--- start of Text excerpt ---

I am using the tika parser like this:

<code>
URL itemURL = new URL(itemLink);
DataInputStream daHTMLfromDaItem = new 
DataInputStream(itemURL.openStream());

ContentHandler bodyContentHandler = new 
MyExtendedBodyContentHandler(htmlTag, htmlTagAttribute, 
htmlTagAttributeValue);
Metadata metadata = new Metadata();
AutoDetectParser p = new AutoDetectParser();
                   
try {
  // get HTML and convert to text in bodyContentHandler
  p.parse(daHTMLfromDaItem, bodyContentHandler, metadata);
  ...
</code>

Is there a way to tell the parser to call the Handler.StartElement() and 
Handler.StopElement() methods for elements like <div> ? Or should I use 
another method to get the content of these <div> elements?

Thanks,

Anne Blankert


Re: How to customize parsing html, retrieve
content?

Posted by Jukka Zitting <ju...@gmail.com>.
Hi,

On Tue, Dec 15, 2009 at 10:31 PM, Anne Blankert <an...@geodan.nl> wrote:
> The following solves the quiet omission of <div> elements by the tika html
> parser:
>
> changed file apache/tika/parser/html/HtmlParser.java
> method
>   protected String mapSafeElement(String name)
> added line
>   if ("DIV".equals(name)) return "div";
>
> Could this change be applied to the tika source?

I'm not too excited about this change as it would be good to keep the
Tika output as simple as possible by default. The <div> elements
contain no inherent semantic meaning, so for a generic client (i.e.
one without domain-specific knowledge) they'd just be an unnecessary
distraction.

--- end of Text excerpt ---
--- start of Listed entries ---

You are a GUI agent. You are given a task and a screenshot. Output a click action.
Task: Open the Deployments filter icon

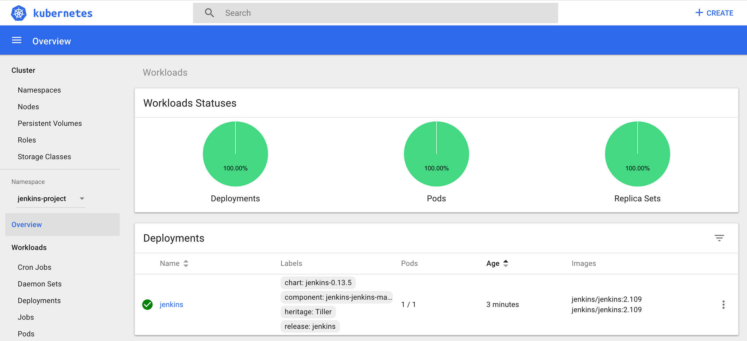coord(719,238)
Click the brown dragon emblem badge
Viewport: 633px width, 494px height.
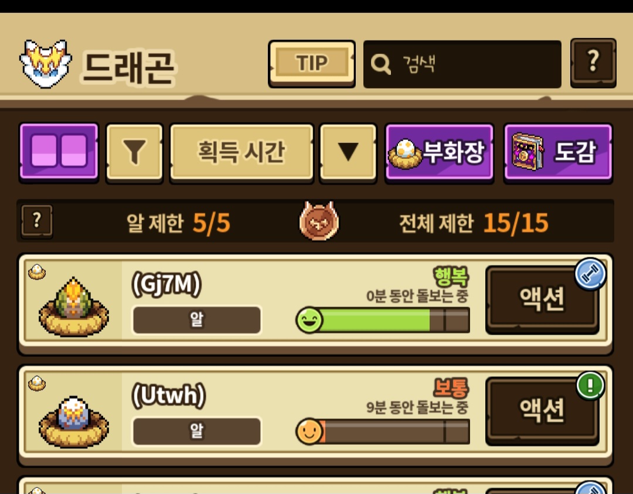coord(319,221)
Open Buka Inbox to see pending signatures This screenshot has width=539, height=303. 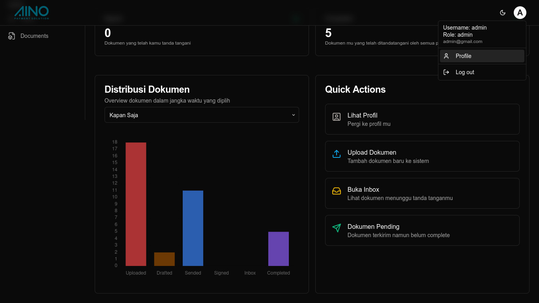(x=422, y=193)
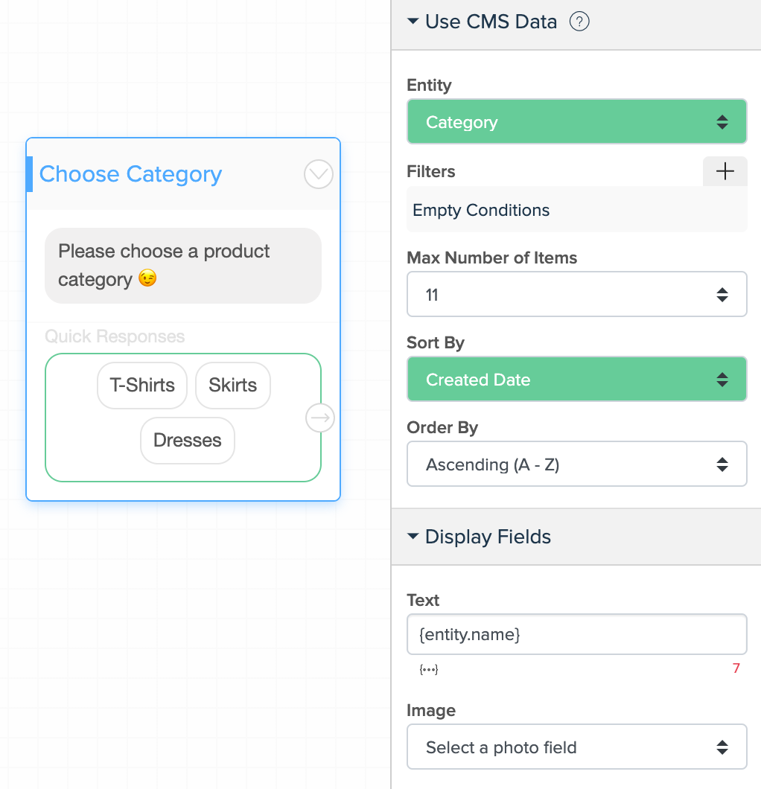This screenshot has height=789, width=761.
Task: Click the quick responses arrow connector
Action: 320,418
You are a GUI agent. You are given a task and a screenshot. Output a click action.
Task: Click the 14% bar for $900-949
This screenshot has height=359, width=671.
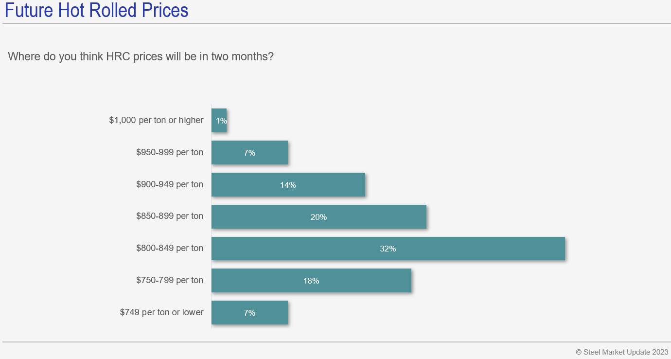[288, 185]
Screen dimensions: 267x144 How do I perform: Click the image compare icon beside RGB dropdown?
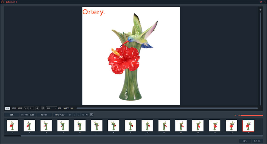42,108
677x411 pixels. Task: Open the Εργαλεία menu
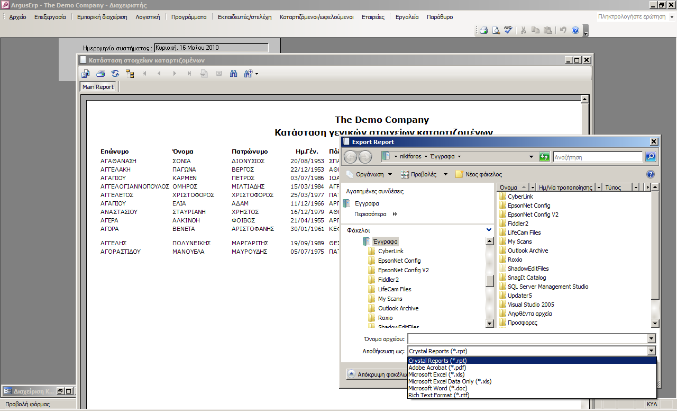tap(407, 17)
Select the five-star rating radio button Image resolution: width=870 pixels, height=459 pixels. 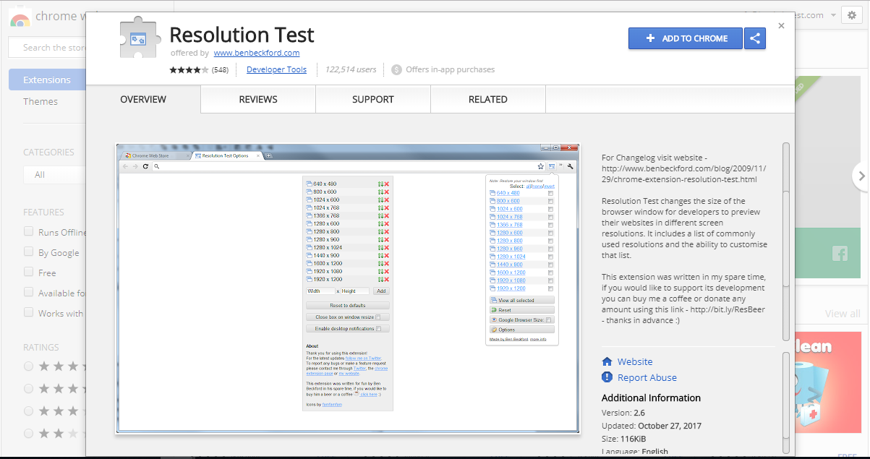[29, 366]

--- end of Listed entries ---
--- start of Listed entries ---

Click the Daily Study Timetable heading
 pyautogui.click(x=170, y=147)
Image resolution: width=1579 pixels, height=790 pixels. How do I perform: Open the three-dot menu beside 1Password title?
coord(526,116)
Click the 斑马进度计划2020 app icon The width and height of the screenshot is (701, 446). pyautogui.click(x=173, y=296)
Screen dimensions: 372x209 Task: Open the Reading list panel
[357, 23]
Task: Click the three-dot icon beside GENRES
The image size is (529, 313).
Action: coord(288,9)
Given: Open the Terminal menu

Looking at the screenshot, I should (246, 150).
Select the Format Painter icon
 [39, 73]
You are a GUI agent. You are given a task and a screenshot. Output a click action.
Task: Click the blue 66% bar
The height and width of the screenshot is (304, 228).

--- end of Listed entries ---

**Requirement 1**
Reproduce the part of the Tika parser thread from "I'm not too" up to and including "distraction.".
**Requirement 2**
Answer these questions using the Tika parser thread:
(a) Which parser class is instantiated in the code?
(b) Which file did the proposed change modify?
(c) What does Jukka Zitting say it would be good to keep as simple as possible by default?
The records are separate material and have no connection to the Tika parser thread.

**Expected answer 1**
I'm not too excited about this change as it would be good to keep the
Tika output as simple as possible by default. The <div> elements
contain no inherent semantic meaning, so for a generic client (i.e.
one without domain-specific knowledge) they'd just be an unnecessary
distraction.

**Expected answer 2**
(a) AutoDetectParser
(b) apache/tika/parser/html/HtmlParser.java
(c) The Tika output